On Sun, 08 Aug 2004 23:29:51 GMT, "Mark L." <[email protected]>
wrote:

>ROFLMAO!!!!
>
>Tom Watson wrote:
>
>>
>> I offer this as a handy mnemonic:
>>
>>
>>
>> Silicon Carbide's abrasive and rough
>>
>> Silicone Titties are soft but they're tough
>>
>> Silicone substances near to your finish
>>
>> Can do for your furniture naught but diminish
>>
>>
>> (burma shave)


You may laugh but this addresses a serious issue in WoodDorking.

Should we, or should we not, allow strippers and porn stars into our
shops.

Let's say one of them sprung a leak whilst watching us work our wood.

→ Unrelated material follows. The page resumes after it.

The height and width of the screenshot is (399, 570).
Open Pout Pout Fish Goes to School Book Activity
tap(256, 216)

Absolute Freaking Disaster.

Why, given the current climate of paranoia over having silicone
anywheres near yer wooddorking - we would prolly have to burn down the
shop and start over again - all because of an unexpected visit by a
pornstar/wooddorker to our facility.

So, and I have run this by my wife, I am of a mind to allow no more
pornstar/wooddorkers into my shop. She (my wife) agrees that this is
simply good practice.

I'll tell you, I'll miss them. They brought so much to the
environment and added immeasurably to my enjoyment of the process.

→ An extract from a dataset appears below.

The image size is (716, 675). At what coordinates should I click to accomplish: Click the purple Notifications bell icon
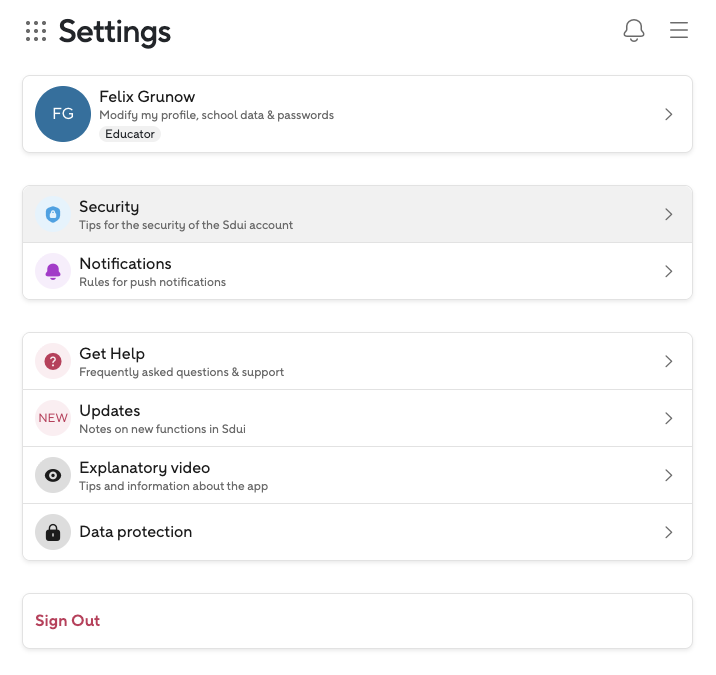[53, 271]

Still, sacrifices must be made in the pursuit of art.


sigh...





Regards,
Tom.

Thomas J.Watson - Cabinetmaker (ret.)
tjwatson1ATcomcastDOTnet (real email)
http://home.comcast.net/~tjwatson1

Lr

"Leon"

in reply to MikeG on 08/08/2004 2:59 PM

08/08/2004 10:45 PM


"J. Clarke" <[email protected]> wrote in message
news:[email protected]...


> My concern with using silicone on top of a cured finish is that you're
> likely to have a mess on your hands if you ever need to repair that
finish.

Yeah....

> >> In other words, with a little care to isolate the wax from getting
> >> spread all over the shop there is absolutely no reason why you can't
use
> >> your favorite car wax or other polish, silicon(e) or no, to bring out
> >> the shine and protect your finial finish.
> >
> > I am not sure that that was ever in question or an issue.
>
> While it's true that with care you can use silicone waxes, why bother
using
> something that requires that level of care when there are other waxes that
> work as well and do not present that same risk of contamination?

Yeah... You can store rat poison right in there with your other herbs and
spices and it will be totally safe as long as you don't accidentally use it
in your food preparation. Why take the chance? Keep it totally out of the
picture and eliminate that constant.